Josh Caswell jandcaswell at gmail.com
Thu May 13 02:32:02 PDT 2010


> It seems unlikely to me that the Guild would have set up a test for
> Severian where someone was killed needlessly; they abstain from unjust
> and unnecessary violence.  I think perhaps Gurloes has some idea of
> Severian's greater destiny (b/c it is Gurloes that gives him TE and
> sends him out into the world with the hint that he might one day
> return) and might be in on some plot to put Severian on the Phoenix
> Throne, but... and this is the big problem with this theory... if you
> were hinging the hopes of your entire planet on surreptitiously
> guiding a young man to the throne so that he might travel to Yesod and
> complete the trial, why expose him to the dangers inherent in the
> journey itself?

I would not be so quick to disregard this; for example we can address
the issue of a danger to the Severian who is a mortal entity insomuch
as anyone on Urth.  It was addressed near the end of the series in a
reflection of Severian himself that the very history of his world made
him such a likely candidate to undertake the dangerous things that he
has seen to in the course of his journey (don't have the line, but you
may remember the bit about all the boys that had died in training over
the years and how the bones made up much of the dust of the soil).
Second there is the matter of Severian's training as a torturer that
proved invaluable in the journey itself, something of a deus ex
machina in itself.


> One could argue that Severian's life is a series of Dickensian
> coincidences machinated by powers beyond his knowledge to fulfill a
> certain role, but if those powers are as truly omnipotent as such a
> scheme would suggest, why the rigmarole of the New Sun at all?
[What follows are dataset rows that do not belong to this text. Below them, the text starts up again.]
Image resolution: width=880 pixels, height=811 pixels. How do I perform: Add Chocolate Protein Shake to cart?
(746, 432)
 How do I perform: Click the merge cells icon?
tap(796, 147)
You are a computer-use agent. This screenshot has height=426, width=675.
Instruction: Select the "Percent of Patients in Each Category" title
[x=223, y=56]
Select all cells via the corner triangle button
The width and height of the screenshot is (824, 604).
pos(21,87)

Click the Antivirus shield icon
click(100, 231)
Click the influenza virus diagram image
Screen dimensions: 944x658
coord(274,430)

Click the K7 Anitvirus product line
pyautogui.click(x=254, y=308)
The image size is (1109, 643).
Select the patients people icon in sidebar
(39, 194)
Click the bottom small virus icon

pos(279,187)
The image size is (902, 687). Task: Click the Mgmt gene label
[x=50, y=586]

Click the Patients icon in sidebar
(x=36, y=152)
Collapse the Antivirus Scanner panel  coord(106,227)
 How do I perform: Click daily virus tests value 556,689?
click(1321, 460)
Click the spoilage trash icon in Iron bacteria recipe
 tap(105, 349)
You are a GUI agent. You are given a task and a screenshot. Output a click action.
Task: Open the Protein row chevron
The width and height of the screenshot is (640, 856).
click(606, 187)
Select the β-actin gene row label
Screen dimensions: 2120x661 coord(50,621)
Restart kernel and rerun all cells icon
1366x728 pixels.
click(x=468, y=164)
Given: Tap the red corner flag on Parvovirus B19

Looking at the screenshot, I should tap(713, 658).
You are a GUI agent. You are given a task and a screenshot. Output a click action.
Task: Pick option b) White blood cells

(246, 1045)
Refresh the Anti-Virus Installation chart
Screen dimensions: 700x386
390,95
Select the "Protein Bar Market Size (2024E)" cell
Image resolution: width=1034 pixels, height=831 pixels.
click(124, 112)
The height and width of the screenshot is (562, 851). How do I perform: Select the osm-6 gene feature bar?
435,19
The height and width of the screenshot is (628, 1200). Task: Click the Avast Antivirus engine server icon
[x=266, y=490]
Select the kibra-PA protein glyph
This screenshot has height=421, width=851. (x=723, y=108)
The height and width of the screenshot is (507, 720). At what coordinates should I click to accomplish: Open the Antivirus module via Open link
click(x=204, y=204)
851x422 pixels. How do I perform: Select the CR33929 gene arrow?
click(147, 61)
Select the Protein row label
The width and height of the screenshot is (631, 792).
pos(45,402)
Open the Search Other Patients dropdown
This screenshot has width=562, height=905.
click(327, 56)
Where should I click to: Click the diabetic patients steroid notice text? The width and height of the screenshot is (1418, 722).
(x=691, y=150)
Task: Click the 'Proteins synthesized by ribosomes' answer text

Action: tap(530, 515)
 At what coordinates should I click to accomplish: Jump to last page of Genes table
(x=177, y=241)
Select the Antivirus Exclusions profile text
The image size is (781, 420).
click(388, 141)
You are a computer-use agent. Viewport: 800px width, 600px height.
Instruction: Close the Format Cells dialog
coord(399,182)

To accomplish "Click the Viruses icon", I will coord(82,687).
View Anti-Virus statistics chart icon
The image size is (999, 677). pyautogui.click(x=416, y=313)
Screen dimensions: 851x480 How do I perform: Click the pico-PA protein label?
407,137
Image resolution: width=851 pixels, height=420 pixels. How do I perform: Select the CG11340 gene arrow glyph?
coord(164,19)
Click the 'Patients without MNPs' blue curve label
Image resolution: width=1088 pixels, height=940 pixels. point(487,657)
This is something that must be considered with the time traveling,
dead raising, miracle preforming, karate chopping Severian we all know
and love in mind.  Perhaps it has something to do with the twin
Severian's at Apu Punchau, but that could just be Wolfe being Wolfe or
some of Severian's influence on the tale.  What I am getting at is
that it was not an issue of destiny or fulfillment at all, but
eventuality.  Think on the things that the Aquastor said or the
Hierodules or the talk about the Hierogrammates.  There is a certain
cyclical implication in some of what they say and at points in the
books we are shown clones of people or on the ship of Tzadkiel we are
shown a dead Severian, this is not the chosen one or a prophesy being
played out this is like I said an eventuality, this is not what must
happen this is what happens or arguably what happened and will happen
again in much the same way.


I hope that all makes sense I haven't slept in some 27 hours.